*TO BE DONE*: Swap "Reroll" for "Refresh" in the lines between the one holding "Click the Admin" and the one holding "will tap(640, 70).", inclusive, and give back only those lines with everything else unchanged.

Begin

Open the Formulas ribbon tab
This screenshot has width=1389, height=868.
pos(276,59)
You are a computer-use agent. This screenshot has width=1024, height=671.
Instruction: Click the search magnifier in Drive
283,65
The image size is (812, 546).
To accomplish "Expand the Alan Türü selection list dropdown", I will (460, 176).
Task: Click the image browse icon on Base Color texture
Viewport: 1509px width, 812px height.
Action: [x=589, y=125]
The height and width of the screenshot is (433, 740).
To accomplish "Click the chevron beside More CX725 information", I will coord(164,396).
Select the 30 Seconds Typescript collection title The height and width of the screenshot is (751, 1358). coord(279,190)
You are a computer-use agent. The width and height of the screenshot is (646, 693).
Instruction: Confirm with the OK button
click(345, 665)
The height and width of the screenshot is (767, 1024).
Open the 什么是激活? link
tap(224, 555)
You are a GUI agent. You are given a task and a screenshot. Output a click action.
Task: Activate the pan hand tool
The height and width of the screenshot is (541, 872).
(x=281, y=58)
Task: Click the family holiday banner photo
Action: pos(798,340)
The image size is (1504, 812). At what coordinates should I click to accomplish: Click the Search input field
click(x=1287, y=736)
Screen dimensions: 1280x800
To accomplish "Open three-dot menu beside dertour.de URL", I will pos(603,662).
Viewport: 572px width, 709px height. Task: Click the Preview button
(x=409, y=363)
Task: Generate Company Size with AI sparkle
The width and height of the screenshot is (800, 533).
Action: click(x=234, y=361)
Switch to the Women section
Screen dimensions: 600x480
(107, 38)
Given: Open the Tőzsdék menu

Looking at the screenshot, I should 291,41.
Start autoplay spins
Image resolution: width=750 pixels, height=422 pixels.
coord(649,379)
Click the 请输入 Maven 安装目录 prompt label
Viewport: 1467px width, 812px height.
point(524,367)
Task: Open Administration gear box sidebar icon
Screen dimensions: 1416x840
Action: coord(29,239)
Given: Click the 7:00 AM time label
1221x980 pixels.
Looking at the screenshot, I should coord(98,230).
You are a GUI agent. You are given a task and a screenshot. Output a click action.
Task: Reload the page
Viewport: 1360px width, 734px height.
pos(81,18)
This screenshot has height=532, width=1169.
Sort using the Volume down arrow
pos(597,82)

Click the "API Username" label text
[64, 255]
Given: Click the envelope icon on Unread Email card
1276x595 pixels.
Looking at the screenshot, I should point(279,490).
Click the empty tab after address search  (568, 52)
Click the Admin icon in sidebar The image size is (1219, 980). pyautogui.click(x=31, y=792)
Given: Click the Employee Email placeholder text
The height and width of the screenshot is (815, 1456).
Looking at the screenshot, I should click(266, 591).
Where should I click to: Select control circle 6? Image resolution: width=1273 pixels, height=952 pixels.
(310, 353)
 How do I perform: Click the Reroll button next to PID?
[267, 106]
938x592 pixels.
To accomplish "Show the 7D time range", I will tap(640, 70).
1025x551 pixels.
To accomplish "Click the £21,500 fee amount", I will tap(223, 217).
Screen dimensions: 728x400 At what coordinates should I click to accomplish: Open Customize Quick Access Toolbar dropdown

End

*ANSWER*:
Click the Admin icon in sidebar The image size is (1219, 980). pyautogui.click(x=31, y=792)
Given: Click the Employee Email placeholder text
The height and width of the screenshot is (815, 1456).
Looking at the screenshot, I should click(266, 591).
Where should I click to: Select control circle 6? Image resolution: width=1273 pixels, height=952 pixels.
(310, 353)
 How do I perform: Click the Refresh button next to PID?
[267, 106]
938x592 pixels.
To accomplish "Show the 7D time range", I will tap(640, 70).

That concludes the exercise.